Der direkte Austausch von Angesicht zu Angesicht fällt flach.
Gerade Jüngeren fehlt das Gegenüber, analysiert der Politikwissenschaftler Albrecht von Lucke: Sie diskutieren in der Regel fast nur noch digital. „Der direkte Austausch von Angesicht zu Angesicht fällt flach, fällt aus. Das finde ich dramatisch.“ Das schade unserer Demokratie, so von Lucke.
Die Verkürzung und Vereinfachung von Botschaften auf wenige Zeichen oder Bildtafeln befördert ein Schwarz-Weiß-Denken. Das wirkt letztlich wie ein Brandbeschleuniger.

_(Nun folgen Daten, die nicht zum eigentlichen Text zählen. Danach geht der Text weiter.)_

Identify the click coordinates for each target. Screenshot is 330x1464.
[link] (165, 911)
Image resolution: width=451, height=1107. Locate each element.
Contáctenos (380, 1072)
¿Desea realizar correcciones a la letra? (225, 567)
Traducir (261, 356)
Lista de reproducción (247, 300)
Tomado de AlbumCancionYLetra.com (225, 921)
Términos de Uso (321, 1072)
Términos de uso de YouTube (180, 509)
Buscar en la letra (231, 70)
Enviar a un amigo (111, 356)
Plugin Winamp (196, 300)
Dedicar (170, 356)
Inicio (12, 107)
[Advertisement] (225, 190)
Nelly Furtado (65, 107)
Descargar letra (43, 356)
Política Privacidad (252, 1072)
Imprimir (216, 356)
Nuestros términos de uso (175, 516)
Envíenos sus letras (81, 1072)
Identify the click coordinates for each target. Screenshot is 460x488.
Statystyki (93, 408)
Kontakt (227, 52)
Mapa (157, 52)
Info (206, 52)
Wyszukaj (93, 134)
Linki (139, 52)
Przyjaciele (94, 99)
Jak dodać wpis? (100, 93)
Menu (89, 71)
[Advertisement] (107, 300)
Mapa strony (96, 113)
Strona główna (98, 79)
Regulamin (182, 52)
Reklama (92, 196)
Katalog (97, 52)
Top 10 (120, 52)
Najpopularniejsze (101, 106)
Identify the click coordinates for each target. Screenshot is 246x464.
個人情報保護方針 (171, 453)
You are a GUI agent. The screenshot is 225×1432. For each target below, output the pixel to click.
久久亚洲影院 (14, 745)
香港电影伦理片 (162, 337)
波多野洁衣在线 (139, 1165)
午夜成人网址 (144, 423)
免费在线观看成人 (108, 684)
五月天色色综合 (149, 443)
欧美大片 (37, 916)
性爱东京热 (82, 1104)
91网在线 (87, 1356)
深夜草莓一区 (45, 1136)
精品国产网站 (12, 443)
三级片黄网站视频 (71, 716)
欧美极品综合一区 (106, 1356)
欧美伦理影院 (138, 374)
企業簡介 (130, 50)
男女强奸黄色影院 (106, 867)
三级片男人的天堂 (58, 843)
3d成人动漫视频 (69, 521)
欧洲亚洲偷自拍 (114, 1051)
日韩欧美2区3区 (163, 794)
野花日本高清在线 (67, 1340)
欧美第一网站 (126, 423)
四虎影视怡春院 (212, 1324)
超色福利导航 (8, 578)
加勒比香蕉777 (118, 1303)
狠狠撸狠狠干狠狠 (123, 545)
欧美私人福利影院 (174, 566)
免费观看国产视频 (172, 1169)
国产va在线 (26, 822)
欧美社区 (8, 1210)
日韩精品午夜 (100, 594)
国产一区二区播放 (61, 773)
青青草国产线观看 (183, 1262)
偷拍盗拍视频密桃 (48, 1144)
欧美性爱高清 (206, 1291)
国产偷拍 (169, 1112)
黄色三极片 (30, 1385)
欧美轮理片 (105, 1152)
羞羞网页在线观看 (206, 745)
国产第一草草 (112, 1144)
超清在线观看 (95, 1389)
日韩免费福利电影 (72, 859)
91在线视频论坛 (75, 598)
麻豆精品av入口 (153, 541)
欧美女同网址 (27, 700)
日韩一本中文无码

Schnell wird deutlich, was verloren geht, wenn Face-to-Face in der Debatte fehlt: Meinungen und Argumente sind wichtig, in einer Debatte gehe es aber auch um Gefühle, so Christiane Tietz bei ihrer Einführung in das Amt als Kirchenpräsidentin. „Gefühle spielen eine große Rolle, wenn wir miteinander sprechen. Fühle ich mich im Gespräch durch das Gegenüber abgelehnt oder bedroht, höre ich nicht mehr zu.“
In einer Diskussion kann niemand die Gefühle anderer leugnen oder die eigenen verbergen. „Gelingt es dem Gegenüber, mir freundlich zugewandt zu bleiben, höre ich wieder zu. Ich traue mich im besten Fall, auch von mir selbst zu reden“ so die neue Kirchenpräsidentin der Evangelischen Kirche in Hessen und Nassau (EKHN).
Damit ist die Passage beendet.